Studies on the release of barley aleurone cell proteins: Autoradiography

Abstract

Both uptake and incorporation of radioactivity from [³H]l-leucine into gibberellic-acid (GA₃)-treated aleurone layers of barley (Hordeum vulgare L.) was enhanced by pretreatment with 5 mM potassium bromate. The effect of 5 mM KBrO₃ on amino-acid incorporation was quantitative rather than qualitative and could be partly reversed by the addition of neutralized casein hydrolysate at 10 mg/ml. Autoradiographs of GA₃-treated aleurone cells pulsed with [³H]leucine showed distribution of silver grains predominantly over the endoplasmic reticulum (ER) and aleurone grains. After chasing with carrier l-leucine for 60 min, fewer silver grains were associated with the ER and aleurone grains while nearly half of the silver was associated with the ground cytoplasm of the cell.
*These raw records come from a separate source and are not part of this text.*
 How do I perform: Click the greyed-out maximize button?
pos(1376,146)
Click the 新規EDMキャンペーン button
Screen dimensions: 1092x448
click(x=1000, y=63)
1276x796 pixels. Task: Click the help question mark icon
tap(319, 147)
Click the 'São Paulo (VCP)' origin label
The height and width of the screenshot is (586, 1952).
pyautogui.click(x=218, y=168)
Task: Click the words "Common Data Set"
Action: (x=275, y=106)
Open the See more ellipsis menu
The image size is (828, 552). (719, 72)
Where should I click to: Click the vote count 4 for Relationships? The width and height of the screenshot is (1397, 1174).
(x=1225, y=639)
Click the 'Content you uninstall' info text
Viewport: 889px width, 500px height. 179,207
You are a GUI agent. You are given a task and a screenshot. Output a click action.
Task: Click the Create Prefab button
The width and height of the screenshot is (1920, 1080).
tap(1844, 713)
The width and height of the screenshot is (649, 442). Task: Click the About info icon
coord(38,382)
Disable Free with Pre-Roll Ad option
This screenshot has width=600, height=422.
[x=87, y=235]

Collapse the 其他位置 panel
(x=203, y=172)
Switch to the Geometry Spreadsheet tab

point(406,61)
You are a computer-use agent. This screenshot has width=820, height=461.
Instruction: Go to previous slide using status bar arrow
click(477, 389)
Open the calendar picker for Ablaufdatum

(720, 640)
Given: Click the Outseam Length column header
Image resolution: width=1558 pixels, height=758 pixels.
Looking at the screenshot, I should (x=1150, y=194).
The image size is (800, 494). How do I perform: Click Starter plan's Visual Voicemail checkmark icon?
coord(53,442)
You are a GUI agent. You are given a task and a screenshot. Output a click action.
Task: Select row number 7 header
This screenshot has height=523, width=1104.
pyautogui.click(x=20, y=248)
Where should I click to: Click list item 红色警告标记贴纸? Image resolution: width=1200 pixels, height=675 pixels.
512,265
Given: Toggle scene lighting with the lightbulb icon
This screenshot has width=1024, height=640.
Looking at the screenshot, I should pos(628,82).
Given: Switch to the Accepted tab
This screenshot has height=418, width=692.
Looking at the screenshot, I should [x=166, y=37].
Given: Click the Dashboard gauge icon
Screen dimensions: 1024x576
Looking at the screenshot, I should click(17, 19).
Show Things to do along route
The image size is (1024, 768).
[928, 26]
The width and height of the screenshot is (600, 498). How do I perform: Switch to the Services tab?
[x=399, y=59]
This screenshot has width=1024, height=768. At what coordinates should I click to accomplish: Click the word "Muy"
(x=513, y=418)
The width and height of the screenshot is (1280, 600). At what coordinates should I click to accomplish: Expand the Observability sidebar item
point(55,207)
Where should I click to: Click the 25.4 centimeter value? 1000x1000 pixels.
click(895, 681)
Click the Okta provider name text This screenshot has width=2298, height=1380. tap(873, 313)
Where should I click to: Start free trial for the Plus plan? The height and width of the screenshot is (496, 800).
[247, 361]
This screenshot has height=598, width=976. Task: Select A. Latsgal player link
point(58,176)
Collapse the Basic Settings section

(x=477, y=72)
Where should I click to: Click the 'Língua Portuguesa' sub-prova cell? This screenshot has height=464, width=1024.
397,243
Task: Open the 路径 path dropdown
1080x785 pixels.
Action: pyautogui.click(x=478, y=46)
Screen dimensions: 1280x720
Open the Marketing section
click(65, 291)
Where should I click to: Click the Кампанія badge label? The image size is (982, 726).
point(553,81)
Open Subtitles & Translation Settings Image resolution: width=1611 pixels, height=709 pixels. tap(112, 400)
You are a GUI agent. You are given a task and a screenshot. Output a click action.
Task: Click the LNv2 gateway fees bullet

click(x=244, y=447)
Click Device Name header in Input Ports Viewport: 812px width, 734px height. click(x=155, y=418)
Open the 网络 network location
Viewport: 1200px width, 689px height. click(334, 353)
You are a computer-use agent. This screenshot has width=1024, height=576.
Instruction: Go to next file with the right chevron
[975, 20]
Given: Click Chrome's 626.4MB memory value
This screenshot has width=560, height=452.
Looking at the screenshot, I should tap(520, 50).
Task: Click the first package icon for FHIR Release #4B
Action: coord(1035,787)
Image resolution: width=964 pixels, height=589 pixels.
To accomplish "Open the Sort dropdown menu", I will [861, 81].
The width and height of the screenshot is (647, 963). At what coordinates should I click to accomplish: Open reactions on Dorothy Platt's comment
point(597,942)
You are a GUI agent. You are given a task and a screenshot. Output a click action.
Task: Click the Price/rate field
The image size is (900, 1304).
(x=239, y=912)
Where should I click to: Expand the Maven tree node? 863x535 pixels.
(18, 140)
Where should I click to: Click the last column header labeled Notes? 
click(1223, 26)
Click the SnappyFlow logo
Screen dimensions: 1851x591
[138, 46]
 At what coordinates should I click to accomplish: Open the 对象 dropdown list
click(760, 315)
Autoradiographs were prepared from aleurone cells previously stratified by ultracentrifugation. After a 10-min pulse of label, the silver grains were found over the central ER zone of centrifuged cells; however, with an increase in duration of the chase, label was found distributed throughout the aleurone grain and spherosome region of the cell. The silver grains which were located over the central zone of centrifuged cells at the end of the pulse were almost exclusively associated with the ER. There is no evidence for association of label with dictyosomes or with vesicles derived from dictyosomes. The experimental evidence indicates that labelled amino acids are incorporated into aleurone cells on the ER and are released from these cells without the participation of a membrane-bound vesicle.